The Gaelic footballer Eddie Walsh, who played at half-back with the Kerry senior football team, was from Knocknagoshel.

==Culture==

=== Festivals ===
The annual pattern festival, known locally as "the pattern" is held on 15 August. The word pattern comes from the Irish "patrun" or English "patron". In the old days, most Irish parishes had a patron saint. On the saint's feast day, the parishioners celebrated what was known as a "pattern day", with Mass and a visit to the holy well dedicated to the local saint. In the evening, the families of Knocknagoshel compete in a ribbon twirling competition.

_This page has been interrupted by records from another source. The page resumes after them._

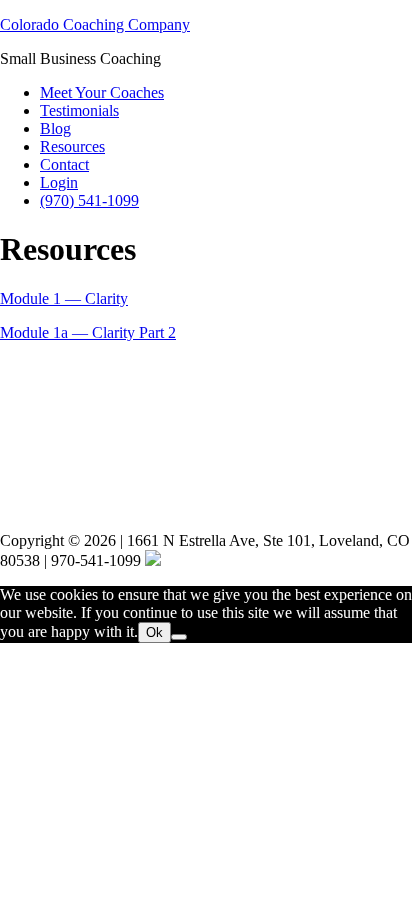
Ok (154, 632)
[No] (179, 637)
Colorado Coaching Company (95, 24)
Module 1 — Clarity (64, 298)
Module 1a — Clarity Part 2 (88, 332)
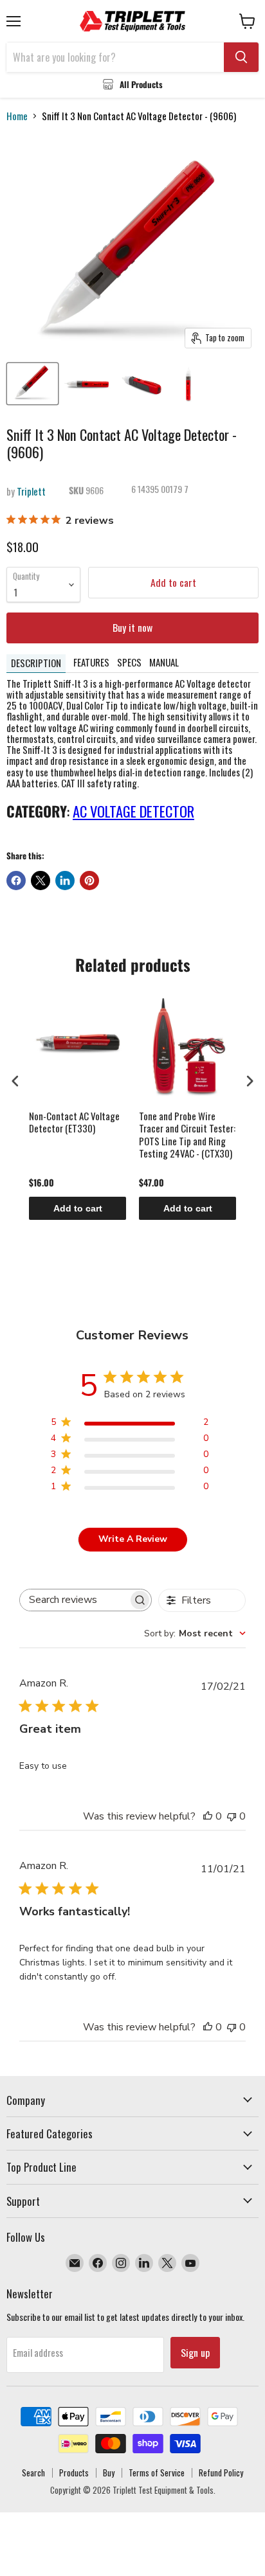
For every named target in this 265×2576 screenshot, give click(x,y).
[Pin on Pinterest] (89, 880)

One member of each of the competing families twirl their family ribbons in tune to traditional music.

The Nelius O'Connor Traditional Music Festival which began in 2004 takes place in July each year, with musicians, singers and storytellers invited to take part.

=== Drama ===
The Spike Players is a local drama group which started with a variety show in 2010. In 2011, the group staged the comedy Troubled Bachelors, and in 2016 self-produced The Mountainy Puck, which led to an invitation to perform in London. In 2020, the group produced and performed a Sam Cree play titled Separate Beds.

=== Literature ===
Works based in Knocknagoshel include Gander at the Gate by Rory O'Connor and Tomorrow Was Another Day by Seamus O'Connor.

==Sport==
The local Gaelic Athletic Association club, Knocknagoshel GAA, was founded in 1932. The club won the Castleisland District League in 1941, 1944 and again in 1946.

In 1950, the Castleisland District team, including Knocknagoshel players won the County Championship. The divisional St Kieran's Gaelic football side won the 1988 championship and also contained Knocknagoshel players. A number of Knocknagoshel footballers (both Senior men and Ladies' Gaelic footballers) have also played with Kerry teams.

Knocknagoshel won the North Kerry League in 1978, 1983 and 1997.